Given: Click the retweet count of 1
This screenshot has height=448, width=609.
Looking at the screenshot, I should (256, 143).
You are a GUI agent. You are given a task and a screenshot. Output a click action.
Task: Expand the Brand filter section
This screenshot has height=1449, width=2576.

==

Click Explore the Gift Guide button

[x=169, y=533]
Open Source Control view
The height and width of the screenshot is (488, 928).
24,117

WHAT IS REQUIRED »
Look above for the line holding "This screenshot has height=448, width=609." and the line holding "This screenshot has height=1449, width=2576.". Retype both, and every line between them, word for word and nothing else.

RESULT »
This screenshot has height=448, width=609.
Looking at the screenshot, I should (256, 143).
You are a GUI agent. You are given a task and a screenshot. Output a click action.
Task: Expand the Brand filter section
This screenshot has height=1449, width=2576.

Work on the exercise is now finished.